On application start-up, a series of Spring Framework XML files are used to construct the core application objects. The created objects include the main Camel context, input/output components, routes and any intermediate processors.

The configuration is split into multiple XML files, each covering a separate area of the application. These files are selectively included at runtime via CIAO properties, allowing alternative technologies and/or implementations to be chosen. Each imported XML file can support a different set of CIAO properties.

The Spring XML files are loaded from the classpath under the META-INF/spring package.

Core:

  • beans.xml - The main configuration responsible for initialising properties, importing additional resources and starting Camel.

Repositories:

An `IdempotentRepository' is configured to enable [multiple consumers](http://camel.apache.org competing-consumers.html) access the same folder concurrently.

  • 'repository/memory.xml' - An in-memory implementation suitable for use when there is only a single consumer, or multiple-consumers are all contained within the same JVM instance.
  • 'repository/hazelcast.xml' - A grid-based implementation backed by Hazelcast. The component is hosted entirely within the JVM process and uses a combination of multicast and point-to-point networking to maintain a cross-server data grid.

Processors:

  • processors/default.xml - Creates individual parsers from the ciao-docs-parser-kings module, and initialises an auto-detect parser to try each sequentially until a match is found.

Messaging:

  • messaging/activemq.xml - Configures ActiveMQ as the JMS implementation for input/output queues.
  • messaging/activemq-embedded.xml - Configures an internal embedded ActiveMQ as the JMS implementation for input/output queues. (For use during development/testing)

CIAO Properties

At runtime ciao-docs-parser uses the available CIAO properties to determine which Spring XML files to load, which Camel routes to create, and how individual routes and components should be wired.

Camel Logging:

Spring Configuration:

  • repositoryConfig - Selects which repository configuration to load: repositories/${repositoryConfig}.xml
  • processorConfig - Selects which processor configuration to load: processors/${processorConfig}.xml
  • messagingConfig - Selects which messaging configuration to load: messaging/${messagingConfig}.xml

Routes:

  • documentParserRoutes - A comma separated list of route names to build

The list of route names serves two purposes.
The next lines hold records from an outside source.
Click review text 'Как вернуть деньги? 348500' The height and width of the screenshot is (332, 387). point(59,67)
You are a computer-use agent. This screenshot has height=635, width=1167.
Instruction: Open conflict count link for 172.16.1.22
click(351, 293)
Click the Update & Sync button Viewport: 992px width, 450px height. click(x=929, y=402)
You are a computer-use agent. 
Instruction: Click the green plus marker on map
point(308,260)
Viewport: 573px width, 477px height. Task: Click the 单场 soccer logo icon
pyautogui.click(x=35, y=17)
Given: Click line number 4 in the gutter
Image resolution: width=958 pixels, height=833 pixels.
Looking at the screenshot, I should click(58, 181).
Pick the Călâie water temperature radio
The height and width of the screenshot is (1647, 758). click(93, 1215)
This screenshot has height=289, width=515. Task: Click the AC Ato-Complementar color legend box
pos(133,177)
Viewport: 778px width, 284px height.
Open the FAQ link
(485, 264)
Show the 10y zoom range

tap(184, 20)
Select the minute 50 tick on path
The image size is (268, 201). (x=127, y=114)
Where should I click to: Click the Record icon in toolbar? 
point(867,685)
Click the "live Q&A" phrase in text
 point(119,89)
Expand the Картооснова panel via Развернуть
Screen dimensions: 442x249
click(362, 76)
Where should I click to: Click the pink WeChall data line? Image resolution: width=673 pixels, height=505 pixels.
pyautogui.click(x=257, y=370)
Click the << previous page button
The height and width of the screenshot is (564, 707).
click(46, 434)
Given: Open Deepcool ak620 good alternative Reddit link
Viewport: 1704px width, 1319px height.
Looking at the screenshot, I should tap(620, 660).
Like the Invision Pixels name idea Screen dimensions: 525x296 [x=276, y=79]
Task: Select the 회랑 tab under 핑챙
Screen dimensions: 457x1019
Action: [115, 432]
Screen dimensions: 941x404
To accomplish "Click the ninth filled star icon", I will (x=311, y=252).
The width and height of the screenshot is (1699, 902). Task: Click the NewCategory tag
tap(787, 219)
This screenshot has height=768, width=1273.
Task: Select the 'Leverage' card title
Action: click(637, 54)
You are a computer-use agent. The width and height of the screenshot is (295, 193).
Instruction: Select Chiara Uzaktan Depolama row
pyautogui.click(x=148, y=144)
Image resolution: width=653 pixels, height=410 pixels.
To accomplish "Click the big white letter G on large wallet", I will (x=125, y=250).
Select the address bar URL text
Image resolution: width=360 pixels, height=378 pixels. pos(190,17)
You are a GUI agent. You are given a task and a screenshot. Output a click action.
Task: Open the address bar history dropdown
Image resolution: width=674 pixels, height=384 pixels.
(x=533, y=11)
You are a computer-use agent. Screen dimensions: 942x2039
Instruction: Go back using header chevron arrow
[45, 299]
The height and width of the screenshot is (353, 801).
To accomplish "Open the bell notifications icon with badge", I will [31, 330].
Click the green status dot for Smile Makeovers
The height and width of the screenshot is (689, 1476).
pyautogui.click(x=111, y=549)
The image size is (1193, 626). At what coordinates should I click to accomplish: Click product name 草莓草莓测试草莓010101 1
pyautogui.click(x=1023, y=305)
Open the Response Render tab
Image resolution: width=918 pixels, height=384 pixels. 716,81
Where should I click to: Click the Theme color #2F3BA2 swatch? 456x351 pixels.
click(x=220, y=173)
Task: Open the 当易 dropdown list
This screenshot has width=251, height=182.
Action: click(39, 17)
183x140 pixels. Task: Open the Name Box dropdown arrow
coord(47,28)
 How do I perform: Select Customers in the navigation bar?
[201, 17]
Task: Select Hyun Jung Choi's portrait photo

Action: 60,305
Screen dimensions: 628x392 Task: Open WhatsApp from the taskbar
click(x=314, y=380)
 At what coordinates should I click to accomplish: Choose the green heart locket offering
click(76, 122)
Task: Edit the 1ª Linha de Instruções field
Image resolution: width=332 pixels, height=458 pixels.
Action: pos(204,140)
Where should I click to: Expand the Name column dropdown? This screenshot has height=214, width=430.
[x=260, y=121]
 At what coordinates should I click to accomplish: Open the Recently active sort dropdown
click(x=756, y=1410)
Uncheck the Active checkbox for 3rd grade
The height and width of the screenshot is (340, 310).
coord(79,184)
Firstly it determines how many routes to build, and secondly each name is used as a prefix to specify the individual properties of that route.

Route Configuration:

For 'specific' properties unique to a single route, use the prefix: documentParserRoutes.${routeName}.

For 'generic' properties covering all routes, use the prefix: documentParserRoutes.

  • inputFolder - Selects which folder to consume incoming documents from
  • inProgressFolder - Selects which folder files should be moved to while they are being processing
  • completedFolder - Selects which folder files should be moved to after they have processing has completed
  • errorFolder - Selects which folder files should be moved to if they cannot be processed due to an unrecoverable error (e.g. unsupported file format)
  • idempotentRepositoryId - The Spring ID of the IdempotentRepository used by the route. This enables support for the Competing Consumers Pattern.
  • inProgressRepositoryId - The Spring ID of the in-progress IdempotentRepository used by the route. This enables support for the Competing Consumers Pattern.
  • processorId - The Spring ID of the parser to use when parsing documents
  • outputQueue - Selects which queue to publish parsed documents to

Folder Configuration:

The completedFolder and errorFolder route options can include [Camel Simple Language] (https://camel.apache.org/simple.html) expressions. The following additional headers can be referenced:

  • CamelCorrelationId - A unique ID associated with the processing of the source document
  • ciaoSourceFileName - The file name of the source document
  • ciaoTimestamp - The time processing was started expressed as a Unix timestamp (i.e. milliseconds since 1970)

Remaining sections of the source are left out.